» WHAT TO PRODUCE
Copy each line in the rows below that contains the word "return".

» ENTRIES SUPPLIED
= = = = = = =

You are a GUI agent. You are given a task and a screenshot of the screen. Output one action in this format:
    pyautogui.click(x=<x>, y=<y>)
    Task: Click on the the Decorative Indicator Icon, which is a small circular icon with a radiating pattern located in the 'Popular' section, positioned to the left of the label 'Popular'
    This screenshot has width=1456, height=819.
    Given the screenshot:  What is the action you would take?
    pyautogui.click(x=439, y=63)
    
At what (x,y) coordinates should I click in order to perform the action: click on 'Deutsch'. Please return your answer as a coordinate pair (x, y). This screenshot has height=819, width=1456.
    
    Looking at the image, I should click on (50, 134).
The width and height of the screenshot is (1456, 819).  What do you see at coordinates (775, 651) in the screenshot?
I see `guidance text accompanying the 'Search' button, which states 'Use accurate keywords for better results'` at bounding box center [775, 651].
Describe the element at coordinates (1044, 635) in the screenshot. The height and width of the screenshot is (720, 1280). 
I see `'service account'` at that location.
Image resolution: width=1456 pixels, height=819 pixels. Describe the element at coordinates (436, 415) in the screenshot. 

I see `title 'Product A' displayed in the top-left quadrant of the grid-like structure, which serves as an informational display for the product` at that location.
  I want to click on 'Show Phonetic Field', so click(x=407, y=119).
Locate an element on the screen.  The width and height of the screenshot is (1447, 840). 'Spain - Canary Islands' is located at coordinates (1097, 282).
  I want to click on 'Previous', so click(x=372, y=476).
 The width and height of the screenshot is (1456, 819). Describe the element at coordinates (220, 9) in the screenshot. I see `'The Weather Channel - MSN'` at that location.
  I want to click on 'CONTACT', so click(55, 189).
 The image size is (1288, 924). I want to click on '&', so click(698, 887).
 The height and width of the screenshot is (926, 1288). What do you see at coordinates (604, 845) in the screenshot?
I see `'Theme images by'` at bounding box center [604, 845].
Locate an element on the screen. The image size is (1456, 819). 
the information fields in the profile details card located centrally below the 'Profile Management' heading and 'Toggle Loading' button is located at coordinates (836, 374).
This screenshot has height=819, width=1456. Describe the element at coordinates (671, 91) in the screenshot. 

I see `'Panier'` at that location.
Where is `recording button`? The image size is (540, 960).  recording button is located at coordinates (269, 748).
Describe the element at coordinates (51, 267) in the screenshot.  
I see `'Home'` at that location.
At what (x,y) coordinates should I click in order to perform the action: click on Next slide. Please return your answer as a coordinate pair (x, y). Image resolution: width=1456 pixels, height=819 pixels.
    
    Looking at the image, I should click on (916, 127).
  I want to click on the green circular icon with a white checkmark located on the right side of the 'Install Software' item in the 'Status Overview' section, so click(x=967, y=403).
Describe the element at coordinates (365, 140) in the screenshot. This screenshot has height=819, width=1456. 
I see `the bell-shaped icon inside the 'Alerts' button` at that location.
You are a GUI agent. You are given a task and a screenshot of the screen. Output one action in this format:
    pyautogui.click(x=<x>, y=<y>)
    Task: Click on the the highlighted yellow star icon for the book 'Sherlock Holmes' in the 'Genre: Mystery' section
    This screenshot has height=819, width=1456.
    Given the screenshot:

= = = = = = =

» OUTPUT
At what (x,y) coordinates should I click in order to perform the action: click on 'Deutsch'. Please return your answer as a coordinate pair (x, y). This screenshot has height=819, width=1456.
At what (x,y) coordinates should I click in order to perform the action: click on Next slide. Please return your answer as a coordinate pair (x, y). Image resolution: width=1456 pixels, height=819 pixels.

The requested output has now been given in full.